Sur l’évaluation du taux socio-professionnel
Il résulte des dispositions de L. 434-2 du Code de la sécurité sociale que " Le taux de l'incapacité permanente est déterminé d'après la nature de l'infirmité, l'état général, l'âge, les facultés physiques, et mentales de la victime, ainsi que d 'après ses aptitudes et sa qualification professionnelle compte tenu d'un barème indicatif d'invalidité ".
Les notions de qualification professionnelle et d'aptitude se rapportent aux possibilités d'exercice d'une profession déterminée et aux facultés que peut avoir une victime d'accident du travail ou de maladie professionnelle de se reclasser ou de réapprendre un métier compatible avec son état de santé.
Dès lors, la majoration du taux d'incapacité au titre du retentissement professionnel suppose que soit rapportée la preuve d'une perte d'emploi ou d'un préjudice économique distinct en lien direct et certain avec l'accident de travail.
En l'espèce, Monsieur [I] [L] occupait un poste de maçon, depuis plus de 15 ans en CDI dans l'entreprise.

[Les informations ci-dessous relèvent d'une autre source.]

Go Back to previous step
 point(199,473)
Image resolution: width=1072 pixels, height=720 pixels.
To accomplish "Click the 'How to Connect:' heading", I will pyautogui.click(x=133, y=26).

Le requérant justifie d'un avis d'inaptitude à son poste de maçon en date du 08/11/2022 : " contre-indication pour les efforts de manutention supérieur à 8 kg et le travail des membres supérieurs au-dessus du plan des épaules ".
Consécutivement à cet avis d'inaptitude, Monsieur [I] [L] a fait l'objet d'un reclassement au sein de l'entreprise, sans perte de salaire, à un poste où il supervise les chantiers (d'après ses explications à l'audience).

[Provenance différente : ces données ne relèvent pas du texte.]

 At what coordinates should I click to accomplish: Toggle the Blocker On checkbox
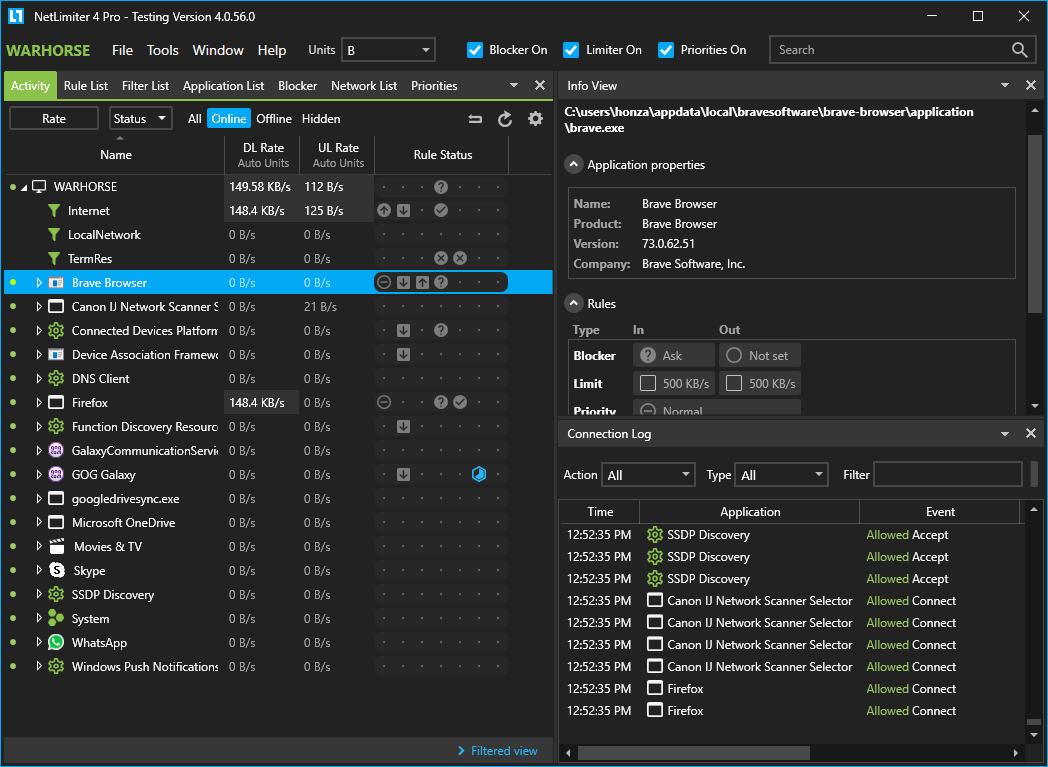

Il demeure qu'à l'âge de 50 ans, et alors qu'il a toujours exercé la profession de maçon pour laquelle il est qualifié, il se trouve privé de l'exercer, avec le risque potentiel d'un licenciement qui le mettrait dans une situation de privation totale d'emploi.
Il en résulte un lien de causalité direct et certain entre le licenciement pour inaptitude et l'accident de travail objet du présent recours.
Par conséquent, il ressort de ces éléments que la situation professionnelle du requérant a été impactée par son accident, l'avis d'inaptitude rendu faisant suite à sa rechute.
Ainsi, compte tenu de son ancienneté dans la société, de son âge, de la perte de son aptitude à exercer le métier pour lequel il est qualifié, il convient d'attribuer un correctif socio professionnel à Monsieur [I] [L] à hauteur de 4 %, soit une IPP totale de 14 %.
Il convient par ailleurs d'ordonner l'exécution provisoire vu l'ancienneté du litige.
PAR CES MOTIFS
Le tribunal, statuant par jugement contradictoire, en premier ressort, et publiquement
- DÉCLARE recevable en la forme le recours formé par Monsieur [I] [L] [B] [F] ;
- REFORME la décision implicite de rejet de la Commission Médicale de Recours Amiable confirmant la décision notifiée par la CPAM du RHONE du 29/11/2022 et FIXE à 14 % (dont 4 % de taux socio-professionnel) le taux d'incapacité permanente partielle de Monsieur [I] [L] [B] [F] en raison d'une rechute d'un accident de travail du 15/10/2018 (rechute du 03/02/2021 consolidée le 25/10/2022) ;
- ORDONNE l'exécution provisoire ;
- RAPPELLE, en application de l'article L142-11 du Code de la Sécurité Sociale introduit par l'article 61 (VII) de la loi n° 2019-774 du 24 juillet 2019 relative à l'organisation et à la transformation du système de santé, que les frais de consultation médicale ordonnée au cours de l'audience sont à la charge de la caisse nationale d'assurance maladie ;
- CONDAMNE la CPAM du Rhône aux dépens exposés à compter du 1er janvier 2019.
Jugement rendu par mise à disposition au greffe le 10 juin 2024 dont la minute a été signée par la présidente et par la greffière.